The development of a combinatorial matrix microarray to study the effect of extracellular matrix and substrate stiffness on cell fate

Ireland, Ronald 1, 2 ; Kibschull, Mark 3 ; Lye, Stephen 3, 4, 5 ; Simmons, Craig 1, 2, 6;

 1.  Institute of Biomaterials and Biomedical Engineering, University of Toronto; 2.  Translational Biology and Engineering Program, Ted Rogers Centre for Heart Research, University of Toronto; 3.  Lunenfeld-Tanenbaum Research Institute, Mount Sinai Hospital ; 4.  Departments of Obstetrics and Gynaecology, Physiology, and Medicine, University of Toronto; 5.  Fraser Mustard Institute for Human Development, University of Toronto; 6.  Department of Mechanical and Industrial Engineering, University of Toronto;

 In vivo, stem cells are subjected to a complex interplay of biochemical cues and biophysical forces that act in concert to orchestrate cell fate.
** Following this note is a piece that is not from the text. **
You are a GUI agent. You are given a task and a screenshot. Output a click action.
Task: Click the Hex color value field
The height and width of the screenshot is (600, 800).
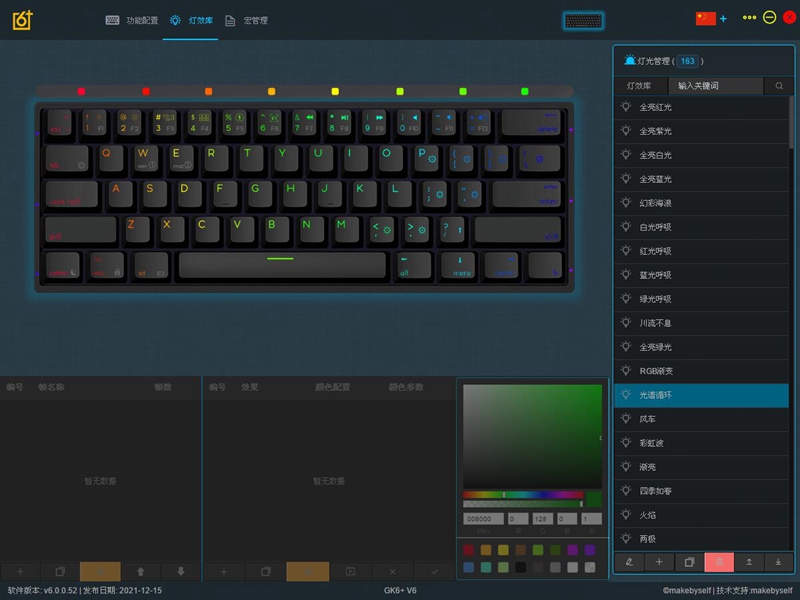pyautogui.click(x=484, y=519)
Interrogating the role of each factor in the cell microenvironment, however, remains difficult due to the inability to study microenvironmental cues and tease apart their interactions in high throughput. To address this need, we have developed an extracellular matrix (ECM) microarray screening platform capable of tightly controlling substrate stiffness and ECM protein composition to screen the effect of these cues and their interactions on cell fate. As a proof of principle study, we used this platform to screen for optimal conditions that can maintain human pluripotent stem cell (hPSC) pluripotency in defined, xeno-free conditions. While xeno-free culture media are generally effective, xeno-free culture substrates are poorly-defined and/or not effective for all hPSC sources. Combinations of ECM proteins (fibronectin, vitronectin, laminin-521, and collagen IV) were deposited on PDMS substrates with elastic moduli ranging from 3-40 kPa using a high throughput protein plotter. hPSCs (CA2, PB110, H9) were seeded on the arrays and grown in E8 media for four days prior to evaluating cells for Oct4 expression. The number of Oct4+ cells per condition was modeled as a function of matrix composition and substrate stiffness to investigate single factor effects and multifactorial interactions. For all cell lines tested, fibronectin, laminin-521, and vitronectin had the most prominent positive effect on Oct4+ cell counts. Interestingly, we observed a synergistic interaction with fibronectin and laminin-521, whereas vitronectin and laminin-521 had a pronounced antagonistic interaction. Stiffness also played a significant role, with stiffer substrates predicted to be better for cell attachment and pluripotency. Cells grown on optimized PDMS substrates remained pluripotent for over 25 passages and expressed high levels (>90% cells positive) of Nanog, Oct4, and Sox2. Cells grown on these substrates also retained the capacity to differentiate into the three germ layers. This proof of principle study shows the promise of our matrix microarray platform and its unique ability to tease out single factor and combinatorial effects of ECM protein and substrate stiffness on cell fate.